His older brother, Alonzo Yancey (1897–1944), was also a pianist, and their father was a vaudeville guitarist and singer. By age ten, Yancey had toured across the United States as a tap dancer and singer, and by twenty he had toured throughout Europe. He began teaching himself to play the piano at the age of 15, and by 1915 had become a noted pianist and was already influencing younger musicians, including Meade Lux Lewis and Albert Ammons.

He played in a boogie-woogie style, with a strong-repeated figure in the left hand and melodic decoration in the right, but his playing was delicate and subtle rather than hard driving. He popularized the left-hand figure that became known as the "Yancey bass", later used in Pee Wee Crayton's "Blues After Hours", Guitar Slim's "The Things That I Used to Do", and many other songs. Yancey favored keys—such as E-flat and A-flat—that were atypical for barrelhouse blues. Distinctively, he ended many pieces in the key of E-flat, even if he had played in a different key until the ending.

Although influential from an early age, Yancey did not record at all in his early career, performing only at house parties and clubs. His first recordings, in 1939, created a considerable stir in blues and jazz circles.
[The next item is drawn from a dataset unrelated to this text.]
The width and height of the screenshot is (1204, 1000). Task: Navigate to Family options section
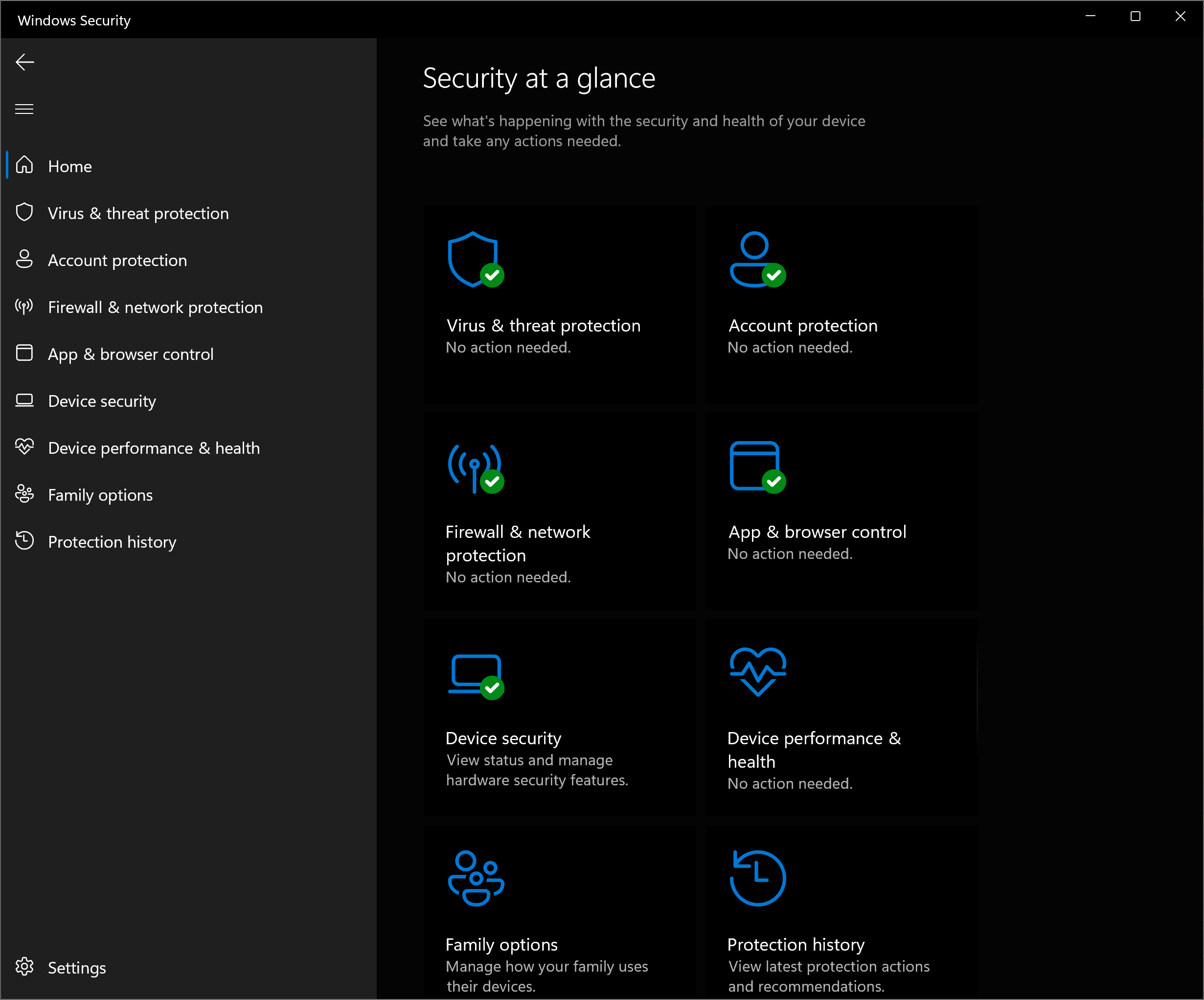point(100,495)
He made most of his recordings solo, but later in his career he recorded with his wife, Estelle Yancey, singing, as Jimmy and Mama Yancey. They appeared in concert at Carnegie Hall in 1948, and recorded their first album in 1951, released by Atlantic Records the following year.

During World War I, Yancey played baseball for the Chicago All-Americans, a Negro league baseball team. From 1925 to 1950, he worked as a groundskeeper for the Chicago White Sox.

Yancey died of a diabetes-induced stroke in Chicago on September 17, 1951. He was inducted into the Rock and Roll Hall of Fame in 1986.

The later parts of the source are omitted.